Michael A. Gillette, PhD
This highly interactive, case-based, full day seminar will provide attendees with an opportunity to discuss a variety of ethical issues related to mental health and addiction services. We will begin by reviewing a practical approach to ethical analysis that will help the attendees better manage ethical issues that they encounter in their professional lives. We will then move on to discuss a variety of case studies designed to highlight the ethical tension that exists between a desire to respect individual autonomy and the need to maintain appropriate professional standards while attempting to achieve good outcomes.
Upon completion of this session, attendees will be able to:
- To demonstrate a pragmatic technique to identify, analyze and resolve ethical issues.
- To review the concepts of autonomy and capacity and to apply these concepts of recovery principles in mental health, the dignity of risk and professional responsibility.
- To define appropriate ethical responses to cases in which providers, recipients and families disagree about indicated services.
Agenda:
1.5 hours: Distinguish between theoretical approaches to ethical reasoning and a context-sensitive casuistic approach. Present a four-step process for high quality ethical decision making. Demonstrate how the process works on actual case studies.
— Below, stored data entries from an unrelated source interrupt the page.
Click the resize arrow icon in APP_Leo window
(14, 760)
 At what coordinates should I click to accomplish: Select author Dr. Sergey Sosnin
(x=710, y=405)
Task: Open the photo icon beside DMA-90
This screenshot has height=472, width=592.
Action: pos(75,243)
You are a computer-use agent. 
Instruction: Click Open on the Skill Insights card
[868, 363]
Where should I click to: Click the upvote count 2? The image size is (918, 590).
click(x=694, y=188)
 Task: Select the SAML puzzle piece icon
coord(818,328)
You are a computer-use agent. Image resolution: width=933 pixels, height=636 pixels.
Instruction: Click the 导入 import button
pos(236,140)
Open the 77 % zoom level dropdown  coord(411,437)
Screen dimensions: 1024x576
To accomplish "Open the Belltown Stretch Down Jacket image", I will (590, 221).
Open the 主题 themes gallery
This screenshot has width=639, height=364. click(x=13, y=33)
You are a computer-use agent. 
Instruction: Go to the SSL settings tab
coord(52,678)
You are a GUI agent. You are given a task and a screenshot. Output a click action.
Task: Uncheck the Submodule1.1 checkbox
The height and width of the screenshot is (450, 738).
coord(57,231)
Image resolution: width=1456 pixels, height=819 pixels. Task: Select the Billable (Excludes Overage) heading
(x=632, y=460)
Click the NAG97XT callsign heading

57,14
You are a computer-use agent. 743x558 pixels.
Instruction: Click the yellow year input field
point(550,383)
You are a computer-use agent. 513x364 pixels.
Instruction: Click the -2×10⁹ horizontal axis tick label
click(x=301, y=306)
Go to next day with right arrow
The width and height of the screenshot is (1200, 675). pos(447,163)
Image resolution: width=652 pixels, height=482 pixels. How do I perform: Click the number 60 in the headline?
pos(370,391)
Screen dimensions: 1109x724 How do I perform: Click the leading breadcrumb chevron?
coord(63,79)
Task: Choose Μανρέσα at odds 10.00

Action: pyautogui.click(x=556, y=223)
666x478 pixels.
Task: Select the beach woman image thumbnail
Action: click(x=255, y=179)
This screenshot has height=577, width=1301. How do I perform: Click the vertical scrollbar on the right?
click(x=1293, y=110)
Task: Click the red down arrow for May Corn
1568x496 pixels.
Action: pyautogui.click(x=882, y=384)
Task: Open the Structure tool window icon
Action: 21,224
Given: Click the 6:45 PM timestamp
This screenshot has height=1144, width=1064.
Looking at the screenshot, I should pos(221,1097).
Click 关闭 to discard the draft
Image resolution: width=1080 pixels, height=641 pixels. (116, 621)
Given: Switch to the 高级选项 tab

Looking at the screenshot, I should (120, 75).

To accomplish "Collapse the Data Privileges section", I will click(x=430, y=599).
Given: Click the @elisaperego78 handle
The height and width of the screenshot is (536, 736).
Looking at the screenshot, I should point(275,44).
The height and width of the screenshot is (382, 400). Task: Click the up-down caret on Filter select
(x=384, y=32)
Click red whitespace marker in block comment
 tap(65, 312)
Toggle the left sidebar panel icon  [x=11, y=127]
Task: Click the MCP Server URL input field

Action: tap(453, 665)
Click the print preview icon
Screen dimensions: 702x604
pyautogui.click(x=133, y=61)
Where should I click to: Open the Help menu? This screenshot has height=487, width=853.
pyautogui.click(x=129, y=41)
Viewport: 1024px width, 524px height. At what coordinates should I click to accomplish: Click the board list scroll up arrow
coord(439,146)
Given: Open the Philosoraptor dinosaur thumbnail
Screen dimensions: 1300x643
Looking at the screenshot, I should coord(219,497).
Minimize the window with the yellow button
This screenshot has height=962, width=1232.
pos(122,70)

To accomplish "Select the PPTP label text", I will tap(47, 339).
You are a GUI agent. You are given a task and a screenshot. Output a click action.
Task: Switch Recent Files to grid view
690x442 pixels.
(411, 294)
1.5 hours: Define the concept of autonomy by considering its relationship to capacity and discuss the applicability and limits of this concept. Explain the moral relevance of the dignity of risk.
1 hour: Develop a better understanding of the restrictions that can ethically be applied to personal autonomy by introducing and defining the concept of paternalism (protection from harm to self). Utilize case studies to define ethically appropriate paternalistic intervention.
1 hour: Introduce and define the concept of distributive justice (protection from harm to others). Utilize case studies to define ethically appropriate justice-based intervention.
1 hour: Examine issues where professional responsibility and client/family conflicts arise.